» Extracted information:
+===+

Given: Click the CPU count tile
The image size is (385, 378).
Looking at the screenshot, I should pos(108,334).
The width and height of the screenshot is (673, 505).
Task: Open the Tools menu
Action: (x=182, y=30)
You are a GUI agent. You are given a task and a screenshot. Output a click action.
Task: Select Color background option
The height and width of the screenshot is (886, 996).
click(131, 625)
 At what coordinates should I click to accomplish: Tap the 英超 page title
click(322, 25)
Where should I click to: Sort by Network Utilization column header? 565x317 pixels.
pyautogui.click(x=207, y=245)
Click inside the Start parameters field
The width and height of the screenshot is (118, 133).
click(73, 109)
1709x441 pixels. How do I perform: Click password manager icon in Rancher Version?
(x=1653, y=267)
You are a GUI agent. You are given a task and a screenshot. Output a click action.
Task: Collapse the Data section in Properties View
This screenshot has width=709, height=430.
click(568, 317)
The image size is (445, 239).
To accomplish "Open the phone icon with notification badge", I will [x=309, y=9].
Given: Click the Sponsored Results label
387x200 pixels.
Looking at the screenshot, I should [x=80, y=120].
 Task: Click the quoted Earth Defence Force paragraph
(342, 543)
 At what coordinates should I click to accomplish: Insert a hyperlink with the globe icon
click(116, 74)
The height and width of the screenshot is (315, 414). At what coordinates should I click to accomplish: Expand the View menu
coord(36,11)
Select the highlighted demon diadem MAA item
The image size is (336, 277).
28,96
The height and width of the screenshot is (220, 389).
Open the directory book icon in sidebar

+===+

» Stated problem: Could you pull out all of the lines above, reproducing each one verbatim?

» Complete answer:
Given: Click the CPU count tile
The image size is (385, 378).
Looking at the screenshot, I should pos(108,334).
The width and height of the screenshot is (673, 505).
Task: Open the Tools menu
Action: (x=182, y=30)
You are a GUI agent. You are given a task and a screenshot. Output a click action.
Task: Select Color background option
The height and width of the screenshot is (886, 996).
click(131, 625)
 At what coordinates should I click to accomplish: Tap the 英超 page title
click(322, 25)
Where should I click to: Sort by Network Utilization column header? 565x317 pixels.
pyautogui.click(x=207, y=245)
Click inside the Start parameters field
The width and height of the screenshot is (118, 133).
click(73, 109)
1709x441 pixels. How do I perform: Click password manager icon in Rancher Version?
(x=1653, y=267)
You are a GUI agent. You are given a task and a screenshot. Output a click action.
Task: Collapse the Data section in Properties View
This screenshot has width=709, height=430.
click(568, 317)
The image size is (445, 239).
To accomplish "Open the phone icon with notification badge", I will [x=309, y=9].
Given: Click the Sponsored Results label
387x200 pixels.
Looking at the screenshot, I should [x=80, y=120].
 Task: Click the quoted Earth Defence Force paragraph
(342, 543)
 At what coordinates should I click to accomplish: Insert a hyperlink with the globe icon
click(116, 74)
The height and width of the screenshot is (315, 414). At what coordinates should I click to accomplish: Expand the View menu
coord(36,11)
Select the highlighted demon diadem MAA item
The image size is (336, 277).
28,96
The height and width of the screenshot is (220, 389).
Open the directory book icon in sidebar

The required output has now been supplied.